Directions for this task
Extract the items below verbatim, from the line containing "Given: Open the notifications bell icon" through the line containing "Looking at the screenshot, I should coord(759,45).", including both of those lines.

[Input data start]

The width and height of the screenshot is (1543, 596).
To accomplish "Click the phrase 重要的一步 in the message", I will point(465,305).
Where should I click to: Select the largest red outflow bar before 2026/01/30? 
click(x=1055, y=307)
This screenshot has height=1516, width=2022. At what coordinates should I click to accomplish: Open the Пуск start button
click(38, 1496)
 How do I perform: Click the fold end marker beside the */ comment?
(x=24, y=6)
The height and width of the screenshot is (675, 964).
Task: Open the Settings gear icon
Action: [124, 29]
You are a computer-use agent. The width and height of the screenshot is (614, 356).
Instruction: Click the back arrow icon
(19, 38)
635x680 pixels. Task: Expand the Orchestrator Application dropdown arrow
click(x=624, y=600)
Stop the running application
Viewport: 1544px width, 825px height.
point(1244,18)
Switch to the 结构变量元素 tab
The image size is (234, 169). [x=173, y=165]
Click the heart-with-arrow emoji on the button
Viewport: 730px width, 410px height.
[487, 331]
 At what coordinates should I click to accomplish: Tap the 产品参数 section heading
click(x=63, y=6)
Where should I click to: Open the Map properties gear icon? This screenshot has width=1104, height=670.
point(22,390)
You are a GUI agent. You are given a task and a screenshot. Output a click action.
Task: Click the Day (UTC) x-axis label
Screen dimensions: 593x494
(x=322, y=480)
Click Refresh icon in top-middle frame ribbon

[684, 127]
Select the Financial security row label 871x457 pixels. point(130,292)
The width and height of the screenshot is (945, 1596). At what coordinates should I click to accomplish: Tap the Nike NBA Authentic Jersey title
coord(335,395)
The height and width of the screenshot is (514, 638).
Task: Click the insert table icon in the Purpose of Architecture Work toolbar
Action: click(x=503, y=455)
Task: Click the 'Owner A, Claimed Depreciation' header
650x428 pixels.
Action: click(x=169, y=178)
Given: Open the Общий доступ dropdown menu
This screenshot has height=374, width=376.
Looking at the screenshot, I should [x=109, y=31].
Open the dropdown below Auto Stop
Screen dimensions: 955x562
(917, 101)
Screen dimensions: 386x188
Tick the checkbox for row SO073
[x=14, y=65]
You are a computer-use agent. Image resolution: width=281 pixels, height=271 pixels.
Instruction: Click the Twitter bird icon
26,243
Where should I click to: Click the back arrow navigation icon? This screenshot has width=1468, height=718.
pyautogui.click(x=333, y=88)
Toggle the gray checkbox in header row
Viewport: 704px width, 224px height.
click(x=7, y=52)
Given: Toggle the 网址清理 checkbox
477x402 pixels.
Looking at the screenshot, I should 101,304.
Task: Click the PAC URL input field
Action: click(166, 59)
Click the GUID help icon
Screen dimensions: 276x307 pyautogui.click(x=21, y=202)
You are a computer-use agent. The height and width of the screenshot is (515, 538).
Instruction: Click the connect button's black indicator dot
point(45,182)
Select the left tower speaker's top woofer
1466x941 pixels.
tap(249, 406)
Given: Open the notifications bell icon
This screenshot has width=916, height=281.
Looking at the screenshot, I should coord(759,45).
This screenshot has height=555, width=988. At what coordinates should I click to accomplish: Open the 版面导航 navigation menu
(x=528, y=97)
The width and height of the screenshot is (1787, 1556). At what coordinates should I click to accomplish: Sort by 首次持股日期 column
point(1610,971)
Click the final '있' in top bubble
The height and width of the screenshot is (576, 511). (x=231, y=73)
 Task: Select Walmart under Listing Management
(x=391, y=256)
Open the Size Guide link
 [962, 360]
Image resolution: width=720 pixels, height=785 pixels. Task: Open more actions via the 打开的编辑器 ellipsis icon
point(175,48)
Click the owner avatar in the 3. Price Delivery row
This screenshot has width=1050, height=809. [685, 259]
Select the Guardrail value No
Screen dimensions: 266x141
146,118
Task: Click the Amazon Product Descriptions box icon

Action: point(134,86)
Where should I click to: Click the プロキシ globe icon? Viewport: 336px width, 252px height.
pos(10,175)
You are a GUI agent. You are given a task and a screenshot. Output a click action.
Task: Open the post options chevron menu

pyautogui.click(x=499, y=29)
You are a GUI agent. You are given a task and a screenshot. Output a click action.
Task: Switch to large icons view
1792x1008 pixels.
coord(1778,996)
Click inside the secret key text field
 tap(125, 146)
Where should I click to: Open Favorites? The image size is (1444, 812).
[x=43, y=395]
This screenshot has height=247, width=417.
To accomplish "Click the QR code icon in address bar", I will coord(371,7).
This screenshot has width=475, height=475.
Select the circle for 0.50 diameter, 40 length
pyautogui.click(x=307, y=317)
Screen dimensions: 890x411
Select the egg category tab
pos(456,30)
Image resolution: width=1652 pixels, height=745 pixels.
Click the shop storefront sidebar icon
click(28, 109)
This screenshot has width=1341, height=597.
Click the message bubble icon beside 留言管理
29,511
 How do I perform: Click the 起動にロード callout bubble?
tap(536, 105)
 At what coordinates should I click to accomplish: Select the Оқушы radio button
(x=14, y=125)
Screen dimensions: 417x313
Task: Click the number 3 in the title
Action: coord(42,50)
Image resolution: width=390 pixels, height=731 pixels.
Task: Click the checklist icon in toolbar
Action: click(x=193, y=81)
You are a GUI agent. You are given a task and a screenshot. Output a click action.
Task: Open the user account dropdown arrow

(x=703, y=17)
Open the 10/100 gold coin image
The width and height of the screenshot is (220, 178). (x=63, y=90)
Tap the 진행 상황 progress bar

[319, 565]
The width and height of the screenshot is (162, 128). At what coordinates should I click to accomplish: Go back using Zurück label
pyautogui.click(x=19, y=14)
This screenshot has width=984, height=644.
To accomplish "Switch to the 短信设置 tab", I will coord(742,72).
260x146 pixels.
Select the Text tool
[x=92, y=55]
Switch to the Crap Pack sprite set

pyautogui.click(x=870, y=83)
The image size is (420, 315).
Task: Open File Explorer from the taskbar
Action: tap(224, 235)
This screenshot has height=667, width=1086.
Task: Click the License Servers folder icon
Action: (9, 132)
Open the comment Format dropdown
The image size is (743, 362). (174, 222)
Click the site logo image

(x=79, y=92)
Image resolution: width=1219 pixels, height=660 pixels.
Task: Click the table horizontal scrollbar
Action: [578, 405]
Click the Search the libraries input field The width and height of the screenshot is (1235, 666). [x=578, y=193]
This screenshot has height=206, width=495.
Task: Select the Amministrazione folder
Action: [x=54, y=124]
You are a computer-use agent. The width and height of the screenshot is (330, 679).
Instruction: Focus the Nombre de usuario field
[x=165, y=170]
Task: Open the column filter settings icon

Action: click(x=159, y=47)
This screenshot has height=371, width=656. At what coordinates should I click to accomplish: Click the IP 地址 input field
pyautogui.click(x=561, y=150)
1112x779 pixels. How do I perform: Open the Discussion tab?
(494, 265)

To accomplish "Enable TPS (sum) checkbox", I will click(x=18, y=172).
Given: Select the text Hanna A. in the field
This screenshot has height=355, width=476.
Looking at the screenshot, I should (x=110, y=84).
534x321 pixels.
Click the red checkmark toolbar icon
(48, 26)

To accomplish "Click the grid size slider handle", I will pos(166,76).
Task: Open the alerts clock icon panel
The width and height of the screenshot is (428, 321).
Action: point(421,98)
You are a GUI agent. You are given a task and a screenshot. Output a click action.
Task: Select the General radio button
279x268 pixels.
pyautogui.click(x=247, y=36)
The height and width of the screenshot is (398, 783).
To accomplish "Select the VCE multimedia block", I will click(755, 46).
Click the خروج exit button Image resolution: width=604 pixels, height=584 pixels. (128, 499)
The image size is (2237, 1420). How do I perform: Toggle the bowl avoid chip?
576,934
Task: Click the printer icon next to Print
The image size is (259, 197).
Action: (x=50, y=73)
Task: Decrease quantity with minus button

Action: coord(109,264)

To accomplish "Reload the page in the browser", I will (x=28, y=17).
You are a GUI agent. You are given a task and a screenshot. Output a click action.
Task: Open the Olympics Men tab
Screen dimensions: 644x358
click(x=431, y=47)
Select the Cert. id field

[Input data end]

Full output
Given: Open the notifications bell icon
This screenshot has width=916, height=281.
Looking at the screenshot, I should coord(759,45).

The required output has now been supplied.